One can see why the left appeals to the young. The facts-don’t-matter-crowd decry objective truth and use moral posturing to emotionally manipulate. “Doing something” appeals to one’s better self and fits nicely with the purity of youth and the obvious lack of real responsibility. Think school kids taking the day off from their own education to march for the planet, despite not knowing or understanding anything about climate science – let alone, Maths or English – and you have in one the left’s predation of young minds using a bandwagon mentality.
So where in all of this is the right? Well, hoping for the young’s transition to real life. In fact the right is very much like that unsure pimply boy waiting with his mates for that new girl on the other side of the dance floor to come over to him. But while he goes on waiting, and waiting, and waiting, his rival has already twirled her out the door, never to be seen again.
At least not until around age thirty-five and the advent of those financial wake up calls of adulthood, may the right finally meet up with that girl again, and now with a husband, kids and mortgage in tow.
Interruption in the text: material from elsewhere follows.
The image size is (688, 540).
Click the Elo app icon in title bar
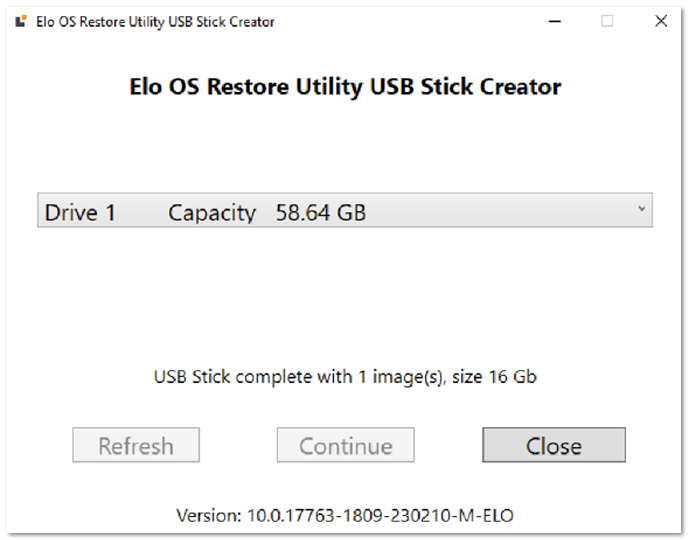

Even so, moving right is still not guaranteed. In fact in a way it has become less likely as more taxpayer largess, from both the left and, incredibly, from the right, which never receives any accolades from ramping up government spending, keeps growing. This is because the “someone-else-will-pay” mantra sums up how the appeal of blaming others for being in a much better financial position – and exacting from them an ongoing contribution – is mesmerising. What does not occur to those unformed minds, however, is not just how ravenously parasitic is government’s call, if allowed, on the wallets of ordinary working men and women, but that their own parents, if they are working too, are not exempted from the government’s claim.
At CPAC Australia last weekend, Pauline Hanson spoke about her satirical cartoon series, Pauline Hanson’s Please Explain. Now into its second year and uploaded each Friday to YouTube, the cartoons have proven extremely popular.
Hanson pointed out that despite the interest that her cartoons have generated with an older demographic – and evidenced by the numbers of hands that went up in the room in acknowledgement – the series has been specifically targeted at the 18-35 age group because conservatives and right-of-centre parties traditionally have been weak in engaging with young people.
Hanson noted that some of the people who work for the media company that produce the series for One Nation initially were suspicious of the Party and doubtful about what it could offer them. Specifically, these were members of that left-leaning demographic of young people.
But, as Hanson noted, once the “penny drops” the young are no different from any other group of Australians worried about the country, their place in it and how their needs can be addressed. And so from these cartoons and their work on the series the message of Please Explain did start to resonate.
Though it was one particular cartoon more than any other that opened their eyes: death taxes. When it comes down to it politicians wanting to grab hold of this generation’s inheritance was too much for them because they were the probable subject and not some random other. Knowing that their parents will ultimately pass on to them more wealth than any other generation ever has, they discovered they all have a stake in tax policy and what wealth redistribution really looks like. It may have been only figuratively that their age ticked over to thirty-five, but I can not see them back flirting with the left.